## Work required
The word "label" marks the lines to keep; find each one in the data and copy it.
::: Records for this task :::
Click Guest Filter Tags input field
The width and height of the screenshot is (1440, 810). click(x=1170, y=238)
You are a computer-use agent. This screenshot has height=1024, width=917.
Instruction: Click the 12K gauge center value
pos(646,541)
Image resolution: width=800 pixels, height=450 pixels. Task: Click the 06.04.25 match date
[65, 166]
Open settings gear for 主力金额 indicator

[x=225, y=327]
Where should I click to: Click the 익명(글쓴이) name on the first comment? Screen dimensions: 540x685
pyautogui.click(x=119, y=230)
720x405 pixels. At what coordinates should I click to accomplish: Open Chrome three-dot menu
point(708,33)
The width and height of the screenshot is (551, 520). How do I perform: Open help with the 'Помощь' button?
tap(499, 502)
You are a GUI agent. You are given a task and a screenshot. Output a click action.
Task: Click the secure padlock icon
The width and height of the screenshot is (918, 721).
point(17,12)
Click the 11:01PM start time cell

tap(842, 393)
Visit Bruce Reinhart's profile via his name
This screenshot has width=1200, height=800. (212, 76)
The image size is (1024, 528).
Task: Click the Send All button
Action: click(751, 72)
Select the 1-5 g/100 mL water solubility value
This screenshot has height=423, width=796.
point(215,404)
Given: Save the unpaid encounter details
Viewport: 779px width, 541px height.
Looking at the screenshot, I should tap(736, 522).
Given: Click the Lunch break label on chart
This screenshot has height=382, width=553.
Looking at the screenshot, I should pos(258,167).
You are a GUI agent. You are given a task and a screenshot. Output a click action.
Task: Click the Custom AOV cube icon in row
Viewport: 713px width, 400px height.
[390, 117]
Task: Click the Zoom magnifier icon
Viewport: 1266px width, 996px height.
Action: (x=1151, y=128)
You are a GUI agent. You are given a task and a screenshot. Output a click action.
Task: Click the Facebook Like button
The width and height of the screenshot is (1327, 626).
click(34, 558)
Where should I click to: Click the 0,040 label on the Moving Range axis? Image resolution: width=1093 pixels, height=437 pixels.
:::
## Response area
Given: Click the Lunch break label on chart
Where should I click to: Click the 0,040 label on the Moving Range axis? Image resolution: width=1093 pixels, height=437 pixels.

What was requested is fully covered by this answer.